One of the first things Linus merged once he got back home was the brand
new cryptographic API written by James Morris, David S. Miller, and
Jean-François Dive, with ideas and code taken from many other places. This
patch is interesting for a couple of reasons: it is a brand-new, previously
unseen kernel crypto implementation, and it is the first time that serious
cryptographic code has been included in the mainline kernel tree. With
luck, worldwide crypto regulations will remain sane enough that this code
can stay there.
This API's purpose is to provide fast, general-purpose cryptographic
operations for the rest of the kernel. The driving need in the short term
is IPSec (which has also been partially merged), but other applications,
such as cryptographic filesystems, can also make use of this facility.
Needless to say, use in the networking and filesystem layers places some
strong performance demands on the cryptographic layer.
The new crypto API is based on the scatterlist structure, which is
used in many other parts of the I/O subsystem.

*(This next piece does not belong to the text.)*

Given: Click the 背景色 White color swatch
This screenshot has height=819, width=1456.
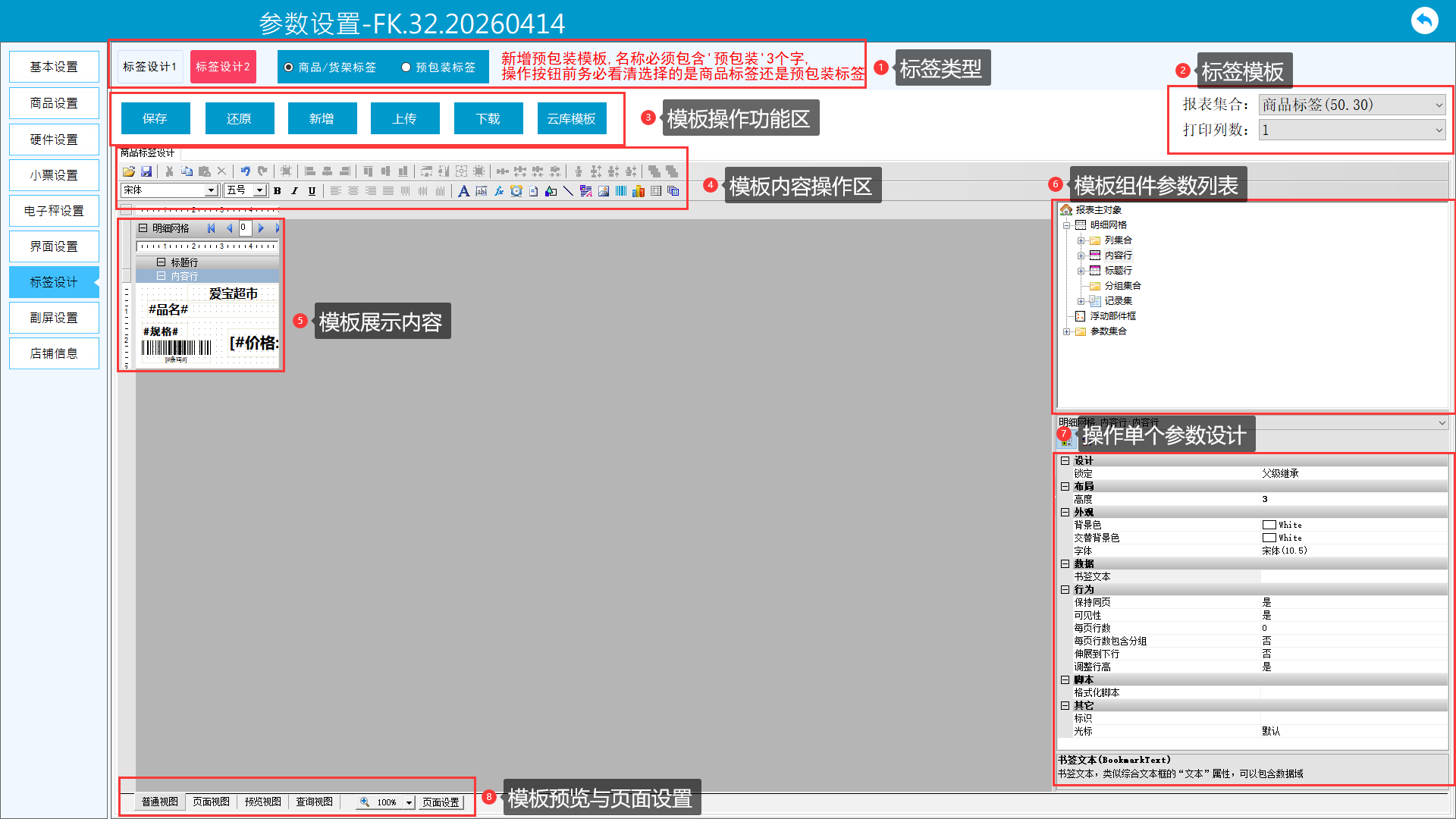Looking at the screenshot, I should click(1269, 525).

Scatterlists give direct
access to the page structures describing the memory to be operated
on, below the level of the virtual memory system. Among other things, this
architecture means that data can be encrypted or decrypted "in place" in
the buffers that are used for I/O operations. It should, in other words,
be fast (if the crypto algorithms themselves are fast).

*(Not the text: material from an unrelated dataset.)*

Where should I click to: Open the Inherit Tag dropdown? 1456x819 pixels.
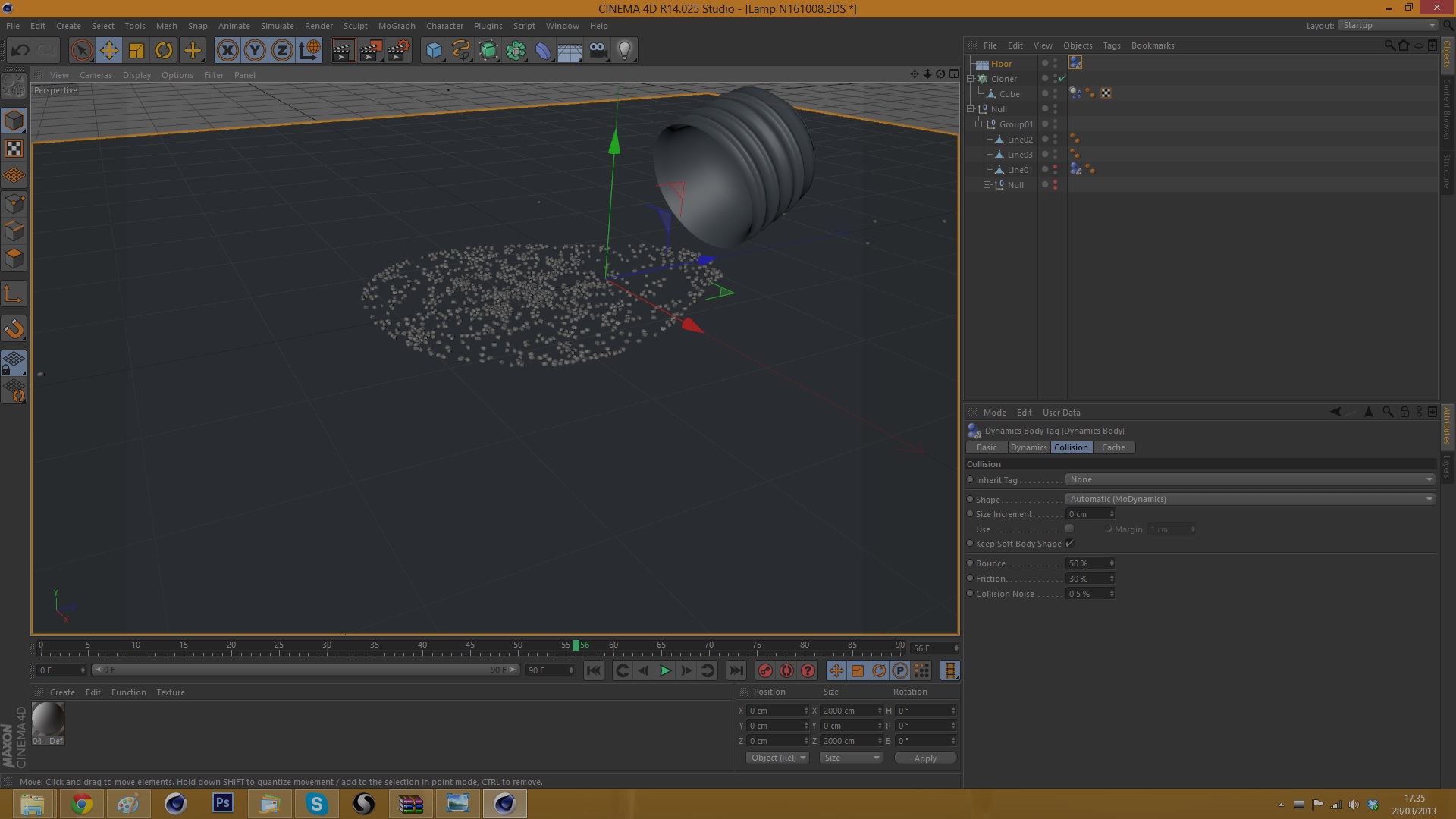pos(1250,479)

Three basic types of "transforms" are supported by this API: ciphers,
digests, and compressors. The kernel currently has implementations for DES
(including triple DES), MD4, MD5, and SHA. See Documentation/crypto/api-intro.txt
for a quick overview of how this API works.
(As a postscript: a few people have asked if this API would be made
available to user space. It would not be hard to write a system call or
pseudo-device which would export this functionality, but it is hard to
imagine why that would be useful. It would be better just to run the
crypto algorithms in user space directly).